EXPo benchmark is the first large-scale event perception dataset (~90K samples) covering three platforms: vehicles, UAVs, and quadruped robots, filling a major evaluation gap.
For the first time, the problem of "cross-platform adaptation for event cameras" is systematically defined and studied, establishing a complete formulation and evaluation protocol.

Limitations & Future Work¶

The model of event cameras may differ across platforms (e.g., resolution, contrast threshold C), but the impact of sensor discrepancies is not explicitly discussed.
The threshold \(\tau\) in EventBlend requires tuning; the optimal values may differ for different platform pairs.
Currently, only semantic segmentation has been addressed. Cross-platform adaptation for other dense prediction tasks, such as object detection and depth estimation, remains to be explored.
Pairing the three platforms yields 6 adaptation directions, but their difficulty levels vary significantly (e.g., vehicle \(\to\) UAV vs. UAV \(\to\) quadruped), which might require asymmetric adaptation strategies.
Future work could consider leveraging temporal dimension information of event data (such as differences in motion patterns) to further enhance cross-platform adaptation.

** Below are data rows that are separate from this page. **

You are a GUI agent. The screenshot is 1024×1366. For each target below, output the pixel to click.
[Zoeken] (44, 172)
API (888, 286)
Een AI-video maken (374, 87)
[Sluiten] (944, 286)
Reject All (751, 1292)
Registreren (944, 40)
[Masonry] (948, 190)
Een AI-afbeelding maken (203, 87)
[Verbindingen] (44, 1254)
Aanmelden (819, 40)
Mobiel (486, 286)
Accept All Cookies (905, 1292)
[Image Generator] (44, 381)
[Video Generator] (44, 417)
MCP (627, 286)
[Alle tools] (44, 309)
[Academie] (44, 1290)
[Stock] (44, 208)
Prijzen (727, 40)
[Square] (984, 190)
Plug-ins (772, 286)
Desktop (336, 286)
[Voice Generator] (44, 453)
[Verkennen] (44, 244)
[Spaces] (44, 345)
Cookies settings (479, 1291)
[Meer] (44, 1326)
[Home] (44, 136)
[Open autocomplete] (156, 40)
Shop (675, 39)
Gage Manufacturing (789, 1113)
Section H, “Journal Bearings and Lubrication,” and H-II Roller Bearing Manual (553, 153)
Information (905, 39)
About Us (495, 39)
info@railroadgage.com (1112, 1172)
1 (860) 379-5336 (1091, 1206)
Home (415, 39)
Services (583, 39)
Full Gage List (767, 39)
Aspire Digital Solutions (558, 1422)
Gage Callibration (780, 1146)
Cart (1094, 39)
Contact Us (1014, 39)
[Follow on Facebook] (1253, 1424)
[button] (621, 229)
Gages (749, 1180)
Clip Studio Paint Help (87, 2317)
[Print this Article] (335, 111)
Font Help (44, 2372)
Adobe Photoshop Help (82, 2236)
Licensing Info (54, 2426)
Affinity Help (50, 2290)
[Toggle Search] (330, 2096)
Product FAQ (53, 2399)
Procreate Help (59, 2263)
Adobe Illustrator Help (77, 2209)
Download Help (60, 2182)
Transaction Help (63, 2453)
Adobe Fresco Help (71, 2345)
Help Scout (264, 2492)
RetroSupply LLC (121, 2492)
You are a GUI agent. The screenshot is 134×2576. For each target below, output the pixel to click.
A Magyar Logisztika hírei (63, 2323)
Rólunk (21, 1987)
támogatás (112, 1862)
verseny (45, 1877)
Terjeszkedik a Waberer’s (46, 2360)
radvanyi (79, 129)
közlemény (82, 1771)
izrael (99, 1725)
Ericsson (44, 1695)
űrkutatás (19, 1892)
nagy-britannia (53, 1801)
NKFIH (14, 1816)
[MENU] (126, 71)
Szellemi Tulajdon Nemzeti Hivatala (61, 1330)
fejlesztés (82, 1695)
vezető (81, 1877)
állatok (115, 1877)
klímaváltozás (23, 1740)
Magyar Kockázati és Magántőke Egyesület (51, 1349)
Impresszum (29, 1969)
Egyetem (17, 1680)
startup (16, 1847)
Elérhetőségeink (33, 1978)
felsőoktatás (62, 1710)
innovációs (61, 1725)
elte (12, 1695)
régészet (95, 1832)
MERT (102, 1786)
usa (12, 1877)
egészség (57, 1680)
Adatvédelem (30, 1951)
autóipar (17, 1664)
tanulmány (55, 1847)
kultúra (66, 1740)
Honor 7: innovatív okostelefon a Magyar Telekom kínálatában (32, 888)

vs Ev-Transfer / ESS: These methods perform cross-modal domain adaptation (RGB \(\to\) Event), whereas EventFly focuses on cross-platform event-to-event adaptation. The underlying source of domain discrepancy is completely different (modality discrepancy vs. platform discrepancy).
vs DACS / MIC: These general-purpose domain adaptation methods are designed for frames and do not account for the sparse activation characteristics of event data. EventFly's EAP and EventBlend specifically exploit event activation patterns, achieving superior performance.
vs HPL-ESS: Also performs event domain adaptation but is confined to frame-to-event migration, whereas EventFly is the first to consider event-to-event adaptation across different robotic platforms.

Rating¶

Novelty: ⭐⭐⭐⭐ First to define the cross-platform event domain adaptation problem; the designs of EAP and EventBlend effectively exploit event data characteristics.
Experimental Thoroughness: ⭐⭐⭐⭐ Comprehensive evaluation on the large-scale EXPo benchmark, comparing multiple baselines across 6 adaptation directions.
Writing Quality: ⭐⭐⭐⭐ Clear motivation, systematic and complete method description, though math symbols are dense.
Value: ⭐⭐⭐⭐ Pioneers the new direction of cross-platform adaptation for event cameras; the benchmark is highly valuable for subsequent research.